The Government has announced the introduction of fees in Employment Tribunals. It was declared that Employment Tribunal fees would be applicable from the summer of 2013.

It has been said that these changes are to encourage employees to explore alternative dispute resolution such as mediation or Advisory, Conciliation and Arbitration Service (ACAS).

Employment Tribunal fees are being introduced to enhance the flexibility for employers and employees, whilst protecting fairness. The Employment Tribunal fees have been set to filter through employment claims, with the introduction of fee claims.

The Employment Tribunal fee will be based on two levels, depending on the type of the complaint.

Level 1 will consist of claims for unpaid wages and holiday pay. The total cost for this will be £390 (£160 for the claim and £230 for the hearing).

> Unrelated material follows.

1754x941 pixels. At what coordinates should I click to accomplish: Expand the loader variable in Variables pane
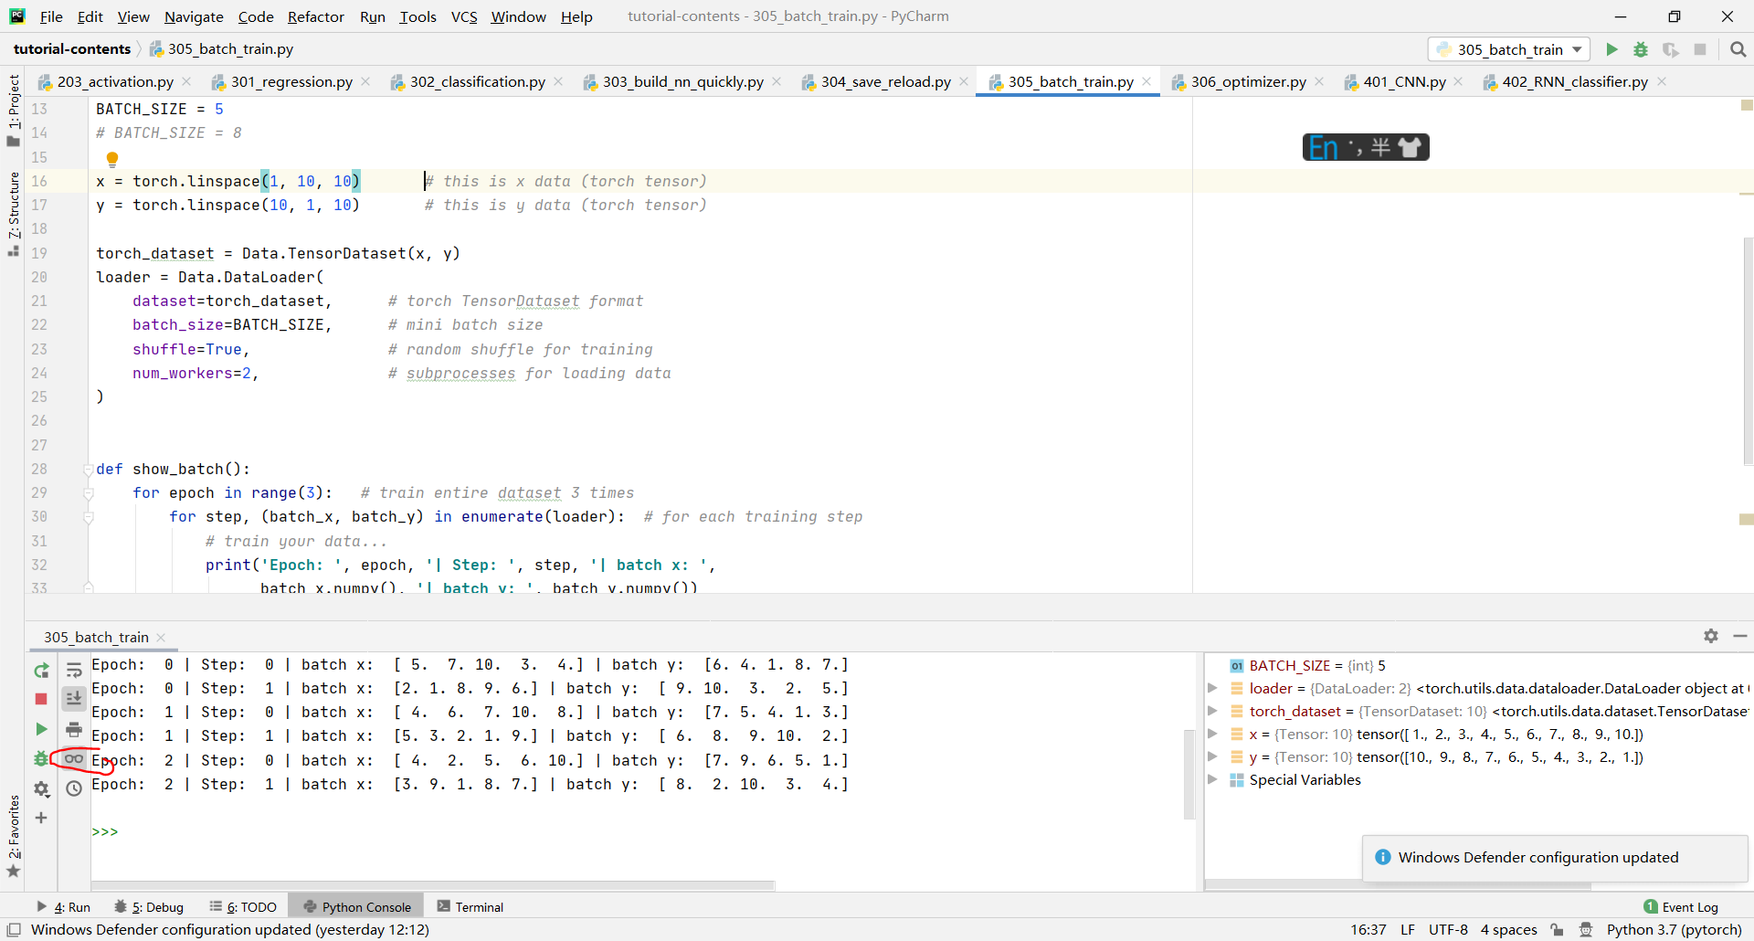click(1213, 688)
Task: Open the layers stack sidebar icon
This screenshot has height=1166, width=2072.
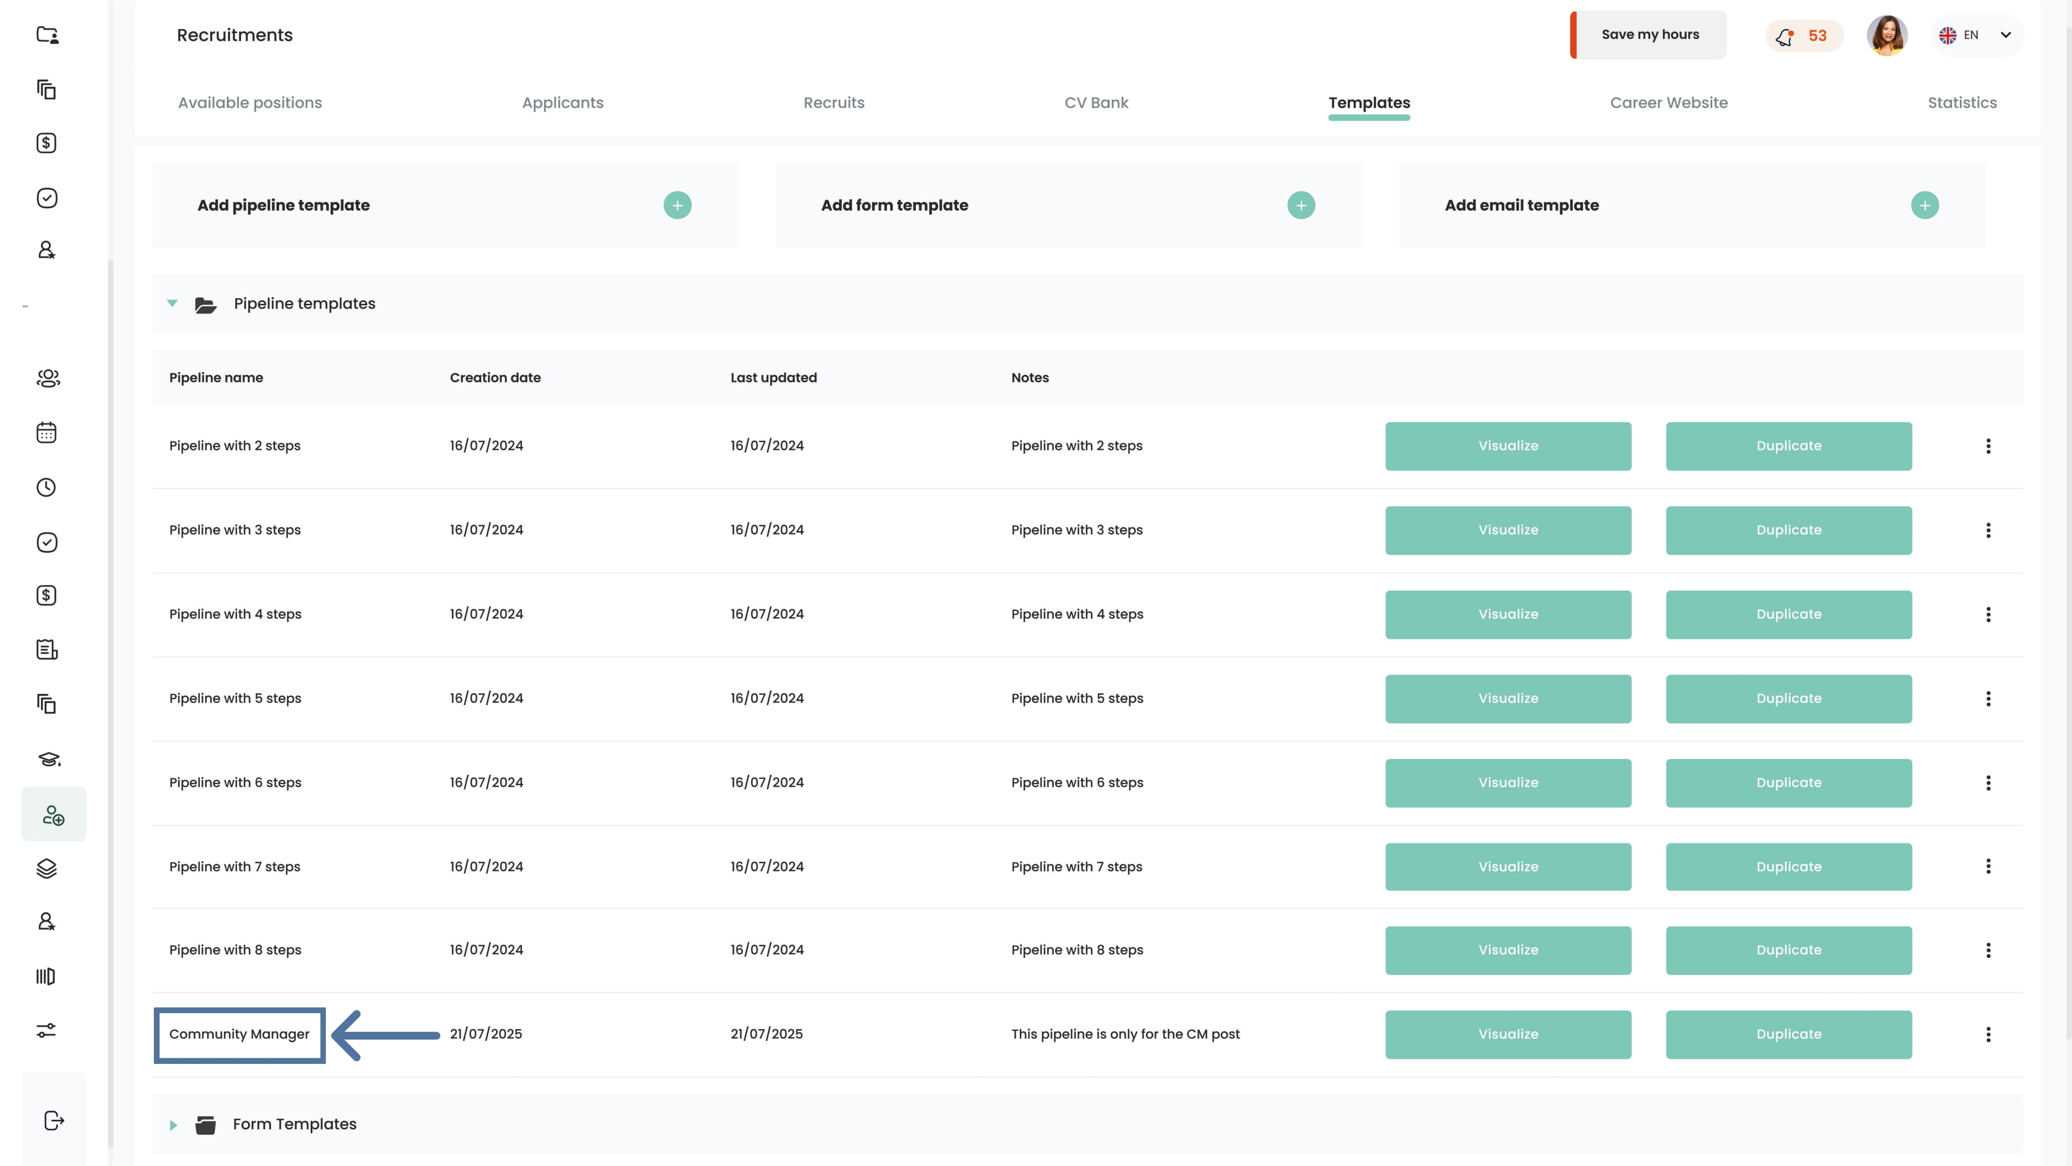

If the dispute is settled before the hearing, the fee will drop to £160.

Level 2 will consist of unfair dismissal, discrimination and detriment claims. The total cost for this will be £1,200 (£250 for the claim and £950 for the hearing).

From the summer of 2013, mediation by a Judge will cost £600 rather than £750, which was proposed in the 2011 meeting. The Employment Tribunal will have the capability to order the unsuccessful party to pay the fees incurred by successful party.

It seems that would-be claimants will have to think twice before investing funds in an employment claim and this will likely result in a decline in the number of low level employment claims.